▶ [Task to complete]
Starting at the line with "Task: Select the", copy each line through the last one below exactly as written, without any pictures.

[Pixel coordinate grounding data]

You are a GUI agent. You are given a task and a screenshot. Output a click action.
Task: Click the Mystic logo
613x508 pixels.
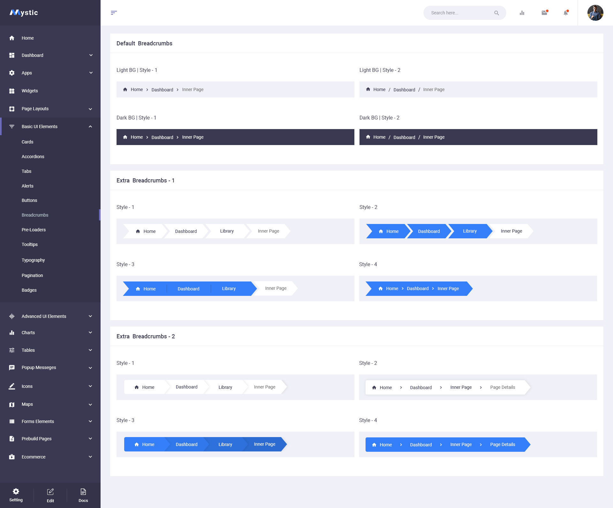[x=24, y=12]
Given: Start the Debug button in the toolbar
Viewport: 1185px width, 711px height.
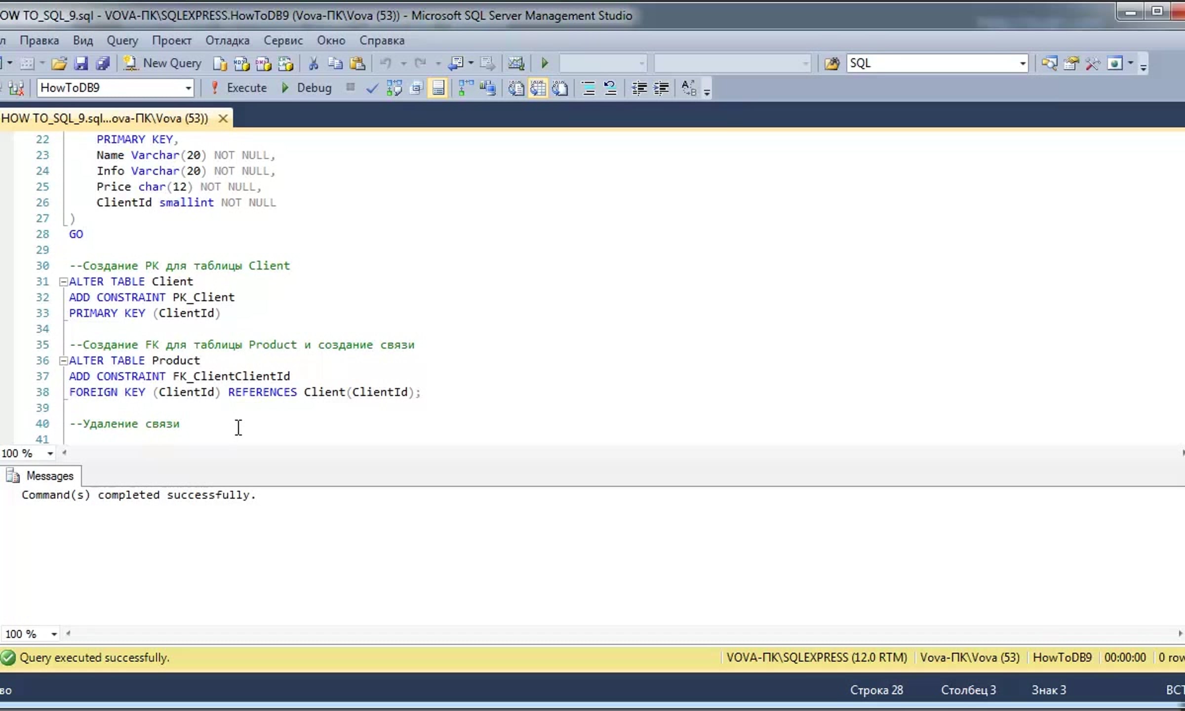Looking at the screenshot, I should pyautogui.click(x=307, y=88).
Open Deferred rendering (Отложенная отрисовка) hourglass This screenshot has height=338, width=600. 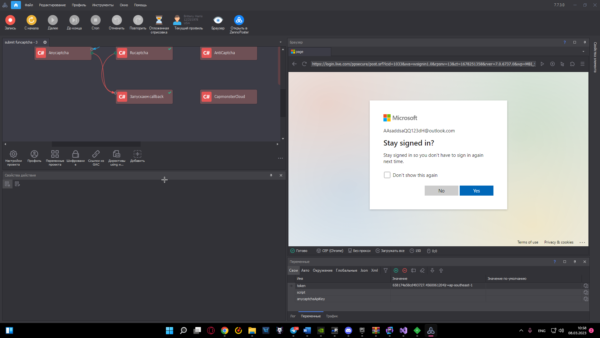pos(159,20)
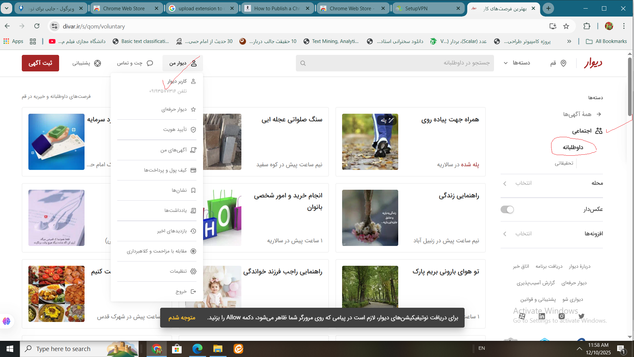The width and height of the screenshot is (634, 357).
Task: Expand the افزونه‌ها filter section
Action: pos(551,234)
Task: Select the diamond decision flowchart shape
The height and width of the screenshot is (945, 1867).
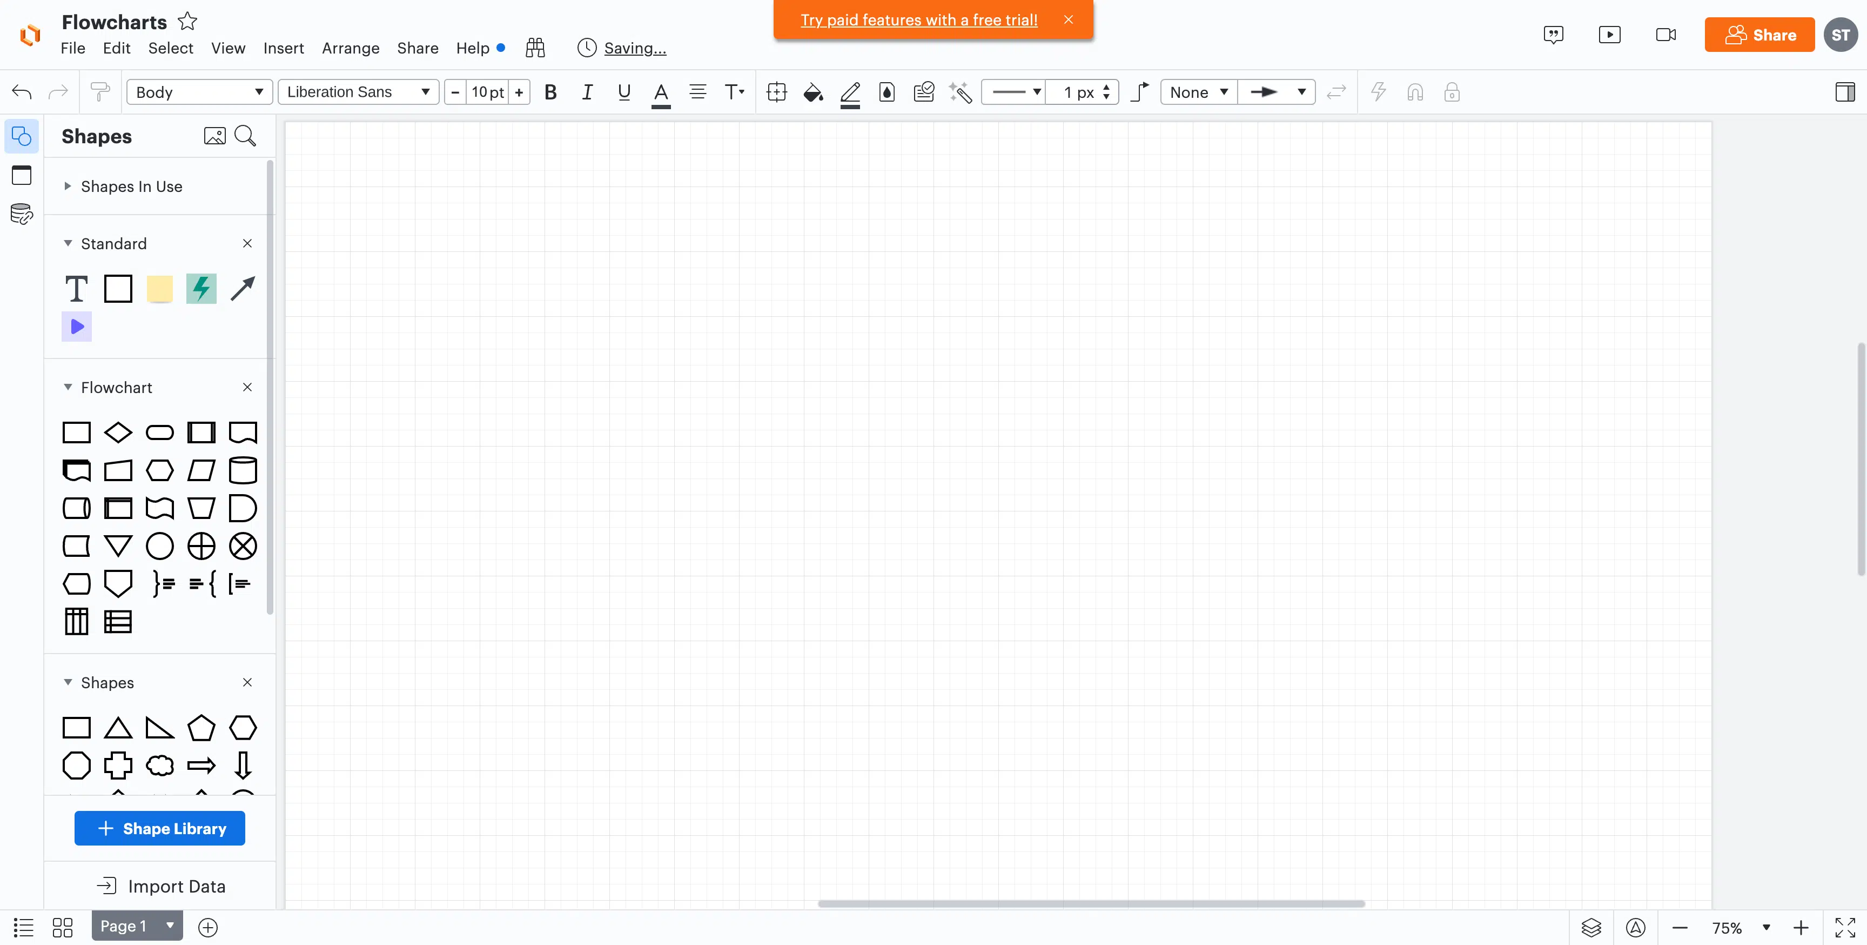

▶ [Expected output]
Task: Select the diamond decision flowchart shape
The height and width of the screenshot is (945, 1867).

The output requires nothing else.